*** Material to process Section Begins ***
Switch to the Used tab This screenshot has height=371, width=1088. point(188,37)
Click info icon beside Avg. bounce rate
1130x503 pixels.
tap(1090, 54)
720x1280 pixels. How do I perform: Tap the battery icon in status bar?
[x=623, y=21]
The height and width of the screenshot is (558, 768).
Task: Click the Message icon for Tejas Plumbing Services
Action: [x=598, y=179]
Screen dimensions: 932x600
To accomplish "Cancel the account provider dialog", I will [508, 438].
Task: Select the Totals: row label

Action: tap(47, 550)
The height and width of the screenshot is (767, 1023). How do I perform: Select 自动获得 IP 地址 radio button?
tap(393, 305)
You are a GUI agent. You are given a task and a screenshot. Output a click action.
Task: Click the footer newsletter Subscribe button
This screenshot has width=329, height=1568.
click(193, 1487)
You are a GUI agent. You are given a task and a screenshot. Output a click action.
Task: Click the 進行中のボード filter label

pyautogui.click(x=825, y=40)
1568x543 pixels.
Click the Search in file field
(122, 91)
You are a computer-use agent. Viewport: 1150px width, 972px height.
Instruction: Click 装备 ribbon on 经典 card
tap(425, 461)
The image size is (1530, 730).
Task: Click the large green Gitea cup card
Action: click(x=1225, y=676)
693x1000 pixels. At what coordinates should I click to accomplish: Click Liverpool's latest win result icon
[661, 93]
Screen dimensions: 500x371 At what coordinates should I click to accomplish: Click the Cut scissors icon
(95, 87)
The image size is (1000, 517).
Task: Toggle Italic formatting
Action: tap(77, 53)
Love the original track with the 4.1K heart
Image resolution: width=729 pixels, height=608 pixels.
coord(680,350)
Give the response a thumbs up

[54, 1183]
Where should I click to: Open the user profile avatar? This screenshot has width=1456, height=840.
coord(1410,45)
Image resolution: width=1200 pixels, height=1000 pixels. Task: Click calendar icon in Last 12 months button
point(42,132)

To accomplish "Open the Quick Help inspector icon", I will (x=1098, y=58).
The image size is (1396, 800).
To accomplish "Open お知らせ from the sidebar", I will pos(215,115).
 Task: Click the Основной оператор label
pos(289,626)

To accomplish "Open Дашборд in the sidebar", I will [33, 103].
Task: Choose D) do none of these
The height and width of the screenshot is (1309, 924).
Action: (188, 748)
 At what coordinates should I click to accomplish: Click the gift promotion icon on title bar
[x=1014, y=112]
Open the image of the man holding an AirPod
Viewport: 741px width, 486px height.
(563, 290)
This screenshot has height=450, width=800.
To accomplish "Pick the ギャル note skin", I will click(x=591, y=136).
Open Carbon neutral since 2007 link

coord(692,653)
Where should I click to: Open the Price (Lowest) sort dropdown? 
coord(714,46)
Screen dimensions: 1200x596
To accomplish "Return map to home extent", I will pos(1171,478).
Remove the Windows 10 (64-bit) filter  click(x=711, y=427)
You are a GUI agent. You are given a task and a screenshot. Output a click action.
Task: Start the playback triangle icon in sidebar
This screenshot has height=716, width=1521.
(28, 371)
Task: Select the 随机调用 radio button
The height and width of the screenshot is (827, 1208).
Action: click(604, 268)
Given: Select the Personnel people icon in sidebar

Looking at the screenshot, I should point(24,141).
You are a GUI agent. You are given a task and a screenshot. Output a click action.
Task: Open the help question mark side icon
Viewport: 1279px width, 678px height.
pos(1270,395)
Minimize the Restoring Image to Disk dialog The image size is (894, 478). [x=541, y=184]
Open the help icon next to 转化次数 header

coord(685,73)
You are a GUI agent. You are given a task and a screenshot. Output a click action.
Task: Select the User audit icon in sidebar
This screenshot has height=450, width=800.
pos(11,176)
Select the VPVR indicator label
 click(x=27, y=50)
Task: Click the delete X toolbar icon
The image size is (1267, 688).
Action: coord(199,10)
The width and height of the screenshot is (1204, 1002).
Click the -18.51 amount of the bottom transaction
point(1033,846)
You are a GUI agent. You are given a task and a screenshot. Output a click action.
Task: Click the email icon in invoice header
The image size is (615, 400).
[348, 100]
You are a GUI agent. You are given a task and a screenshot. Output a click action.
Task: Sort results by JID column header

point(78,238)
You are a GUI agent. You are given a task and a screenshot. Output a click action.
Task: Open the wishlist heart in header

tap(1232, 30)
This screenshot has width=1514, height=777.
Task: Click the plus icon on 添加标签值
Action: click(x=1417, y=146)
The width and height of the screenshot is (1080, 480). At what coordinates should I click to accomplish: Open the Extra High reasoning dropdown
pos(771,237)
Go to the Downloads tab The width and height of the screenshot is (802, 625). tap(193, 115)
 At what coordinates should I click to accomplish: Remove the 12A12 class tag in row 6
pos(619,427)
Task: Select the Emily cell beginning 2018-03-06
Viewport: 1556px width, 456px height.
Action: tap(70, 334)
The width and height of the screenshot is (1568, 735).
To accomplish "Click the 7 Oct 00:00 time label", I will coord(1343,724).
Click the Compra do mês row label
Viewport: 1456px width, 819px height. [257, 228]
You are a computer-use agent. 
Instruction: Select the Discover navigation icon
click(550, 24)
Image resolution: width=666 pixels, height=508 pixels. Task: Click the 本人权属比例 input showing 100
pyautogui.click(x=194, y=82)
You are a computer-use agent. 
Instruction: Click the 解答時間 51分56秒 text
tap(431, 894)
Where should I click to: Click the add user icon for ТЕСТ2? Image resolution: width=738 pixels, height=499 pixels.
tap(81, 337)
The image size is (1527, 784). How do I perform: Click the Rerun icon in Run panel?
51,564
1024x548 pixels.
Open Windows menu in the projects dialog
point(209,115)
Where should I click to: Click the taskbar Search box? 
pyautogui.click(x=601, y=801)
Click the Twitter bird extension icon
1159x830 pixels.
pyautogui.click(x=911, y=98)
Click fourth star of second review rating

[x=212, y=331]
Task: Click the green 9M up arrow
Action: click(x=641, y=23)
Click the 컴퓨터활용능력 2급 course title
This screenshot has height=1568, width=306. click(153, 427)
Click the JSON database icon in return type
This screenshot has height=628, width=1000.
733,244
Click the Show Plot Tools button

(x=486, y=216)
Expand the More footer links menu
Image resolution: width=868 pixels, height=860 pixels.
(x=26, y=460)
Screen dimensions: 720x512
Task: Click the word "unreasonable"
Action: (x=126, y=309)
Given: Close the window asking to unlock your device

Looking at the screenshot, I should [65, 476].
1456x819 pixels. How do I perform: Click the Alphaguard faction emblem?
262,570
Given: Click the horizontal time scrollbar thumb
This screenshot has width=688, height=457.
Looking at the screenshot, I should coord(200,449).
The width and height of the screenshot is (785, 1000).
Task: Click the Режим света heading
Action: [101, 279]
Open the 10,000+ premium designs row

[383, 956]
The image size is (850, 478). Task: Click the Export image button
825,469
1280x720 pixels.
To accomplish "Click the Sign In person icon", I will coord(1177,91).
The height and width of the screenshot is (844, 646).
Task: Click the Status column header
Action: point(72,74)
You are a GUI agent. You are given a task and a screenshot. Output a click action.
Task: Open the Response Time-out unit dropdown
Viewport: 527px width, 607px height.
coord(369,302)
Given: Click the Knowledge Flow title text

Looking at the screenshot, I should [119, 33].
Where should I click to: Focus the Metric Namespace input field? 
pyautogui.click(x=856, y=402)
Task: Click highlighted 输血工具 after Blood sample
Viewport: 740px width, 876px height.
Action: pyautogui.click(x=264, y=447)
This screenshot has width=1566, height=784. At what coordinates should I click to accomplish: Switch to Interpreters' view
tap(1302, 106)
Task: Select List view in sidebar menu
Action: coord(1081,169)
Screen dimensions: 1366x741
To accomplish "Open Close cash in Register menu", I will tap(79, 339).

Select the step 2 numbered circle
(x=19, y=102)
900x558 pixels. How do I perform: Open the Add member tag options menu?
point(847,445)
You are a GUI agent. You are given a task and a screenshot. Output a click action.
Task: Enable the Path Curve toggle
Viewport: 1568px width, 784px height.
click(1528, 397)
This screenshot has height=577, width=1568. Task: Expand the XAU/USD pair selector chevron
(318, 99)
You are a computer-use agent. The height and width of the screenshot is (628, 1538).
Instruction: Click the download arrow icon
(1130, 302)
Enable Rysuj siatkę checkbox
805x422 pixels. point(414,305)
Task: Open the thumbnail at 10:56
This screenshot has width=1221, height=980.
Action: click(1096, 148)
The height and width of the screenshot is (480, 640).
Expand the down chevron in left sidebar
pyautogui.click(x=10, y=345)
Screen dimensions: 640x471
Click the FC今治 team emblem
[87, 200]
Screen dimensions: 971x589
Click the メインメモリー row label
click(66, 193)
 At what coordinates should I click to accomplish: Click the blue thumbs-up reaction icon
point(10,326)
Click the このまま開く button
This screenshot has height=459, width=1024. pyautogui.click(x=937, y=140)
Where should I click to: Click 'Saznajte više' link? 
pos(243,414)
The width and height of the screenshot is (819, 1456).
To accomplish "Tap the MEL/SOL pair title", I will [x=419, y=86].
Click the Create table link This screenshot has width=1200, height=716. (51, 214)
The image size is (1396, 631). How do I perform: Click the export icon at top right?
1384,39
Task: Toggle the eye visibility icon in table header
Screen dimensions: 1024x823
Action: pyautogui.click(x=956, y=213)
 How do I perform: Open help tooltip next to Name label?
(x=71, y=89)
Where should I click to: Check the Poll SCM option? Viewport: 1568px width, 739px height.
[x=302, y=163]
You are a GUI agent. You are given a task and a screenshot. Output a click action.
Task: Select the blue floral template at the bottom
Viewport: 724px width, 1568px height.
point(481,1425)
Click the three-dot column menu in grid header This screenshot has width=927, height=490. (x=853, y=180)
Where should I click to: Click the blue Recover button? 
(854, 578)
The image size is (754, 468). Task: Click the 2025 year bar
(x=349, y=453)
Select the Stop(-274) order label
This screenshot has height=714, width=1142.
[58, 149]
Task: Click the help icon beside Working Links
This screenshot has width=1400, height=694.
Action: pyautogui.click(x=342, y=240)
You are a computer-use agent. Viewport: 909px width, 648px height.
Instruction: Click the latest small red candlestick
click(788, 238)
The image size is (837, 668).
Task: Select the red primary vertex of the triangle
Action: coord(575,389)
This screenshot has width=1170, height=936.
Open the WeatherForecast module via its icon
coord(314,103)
*** Material to process Section Ends ***
- _Your assignment_: Please return every line from the one that contains "Click the three-dot" through the end of the entries, exactly, leaving out all others.

- _Response_:
Click the three-dot column menu in grid header This screenshot has width=927, height=490. (x=853, y=180)
Where should I click to: Click the blue Recover button? 
(854, 578)
The image size is (754, 468). Task: Click the 2025 year bar
(x=349, y=453)
Select the Stop(-274) order label
This screenshot has height=714, width=1142.
[58, 149]
Task: Click the help icon beside Working Links
This screenshot has width=1400, height=694.
Action: pyautogui.click(x=342, y=240)
You are a computer-use agent. Viewport: 909px width, 648px height.
Instruction: Click the latest small red candlestick
click(788, 238)
The image size is (837, 668).
Task: Select the red primary vertex of the triangle
Action: coord(575,389)
This screenshot has width=1170, height=936.
Open the WeatherForecast module via its icon
coord(314,103)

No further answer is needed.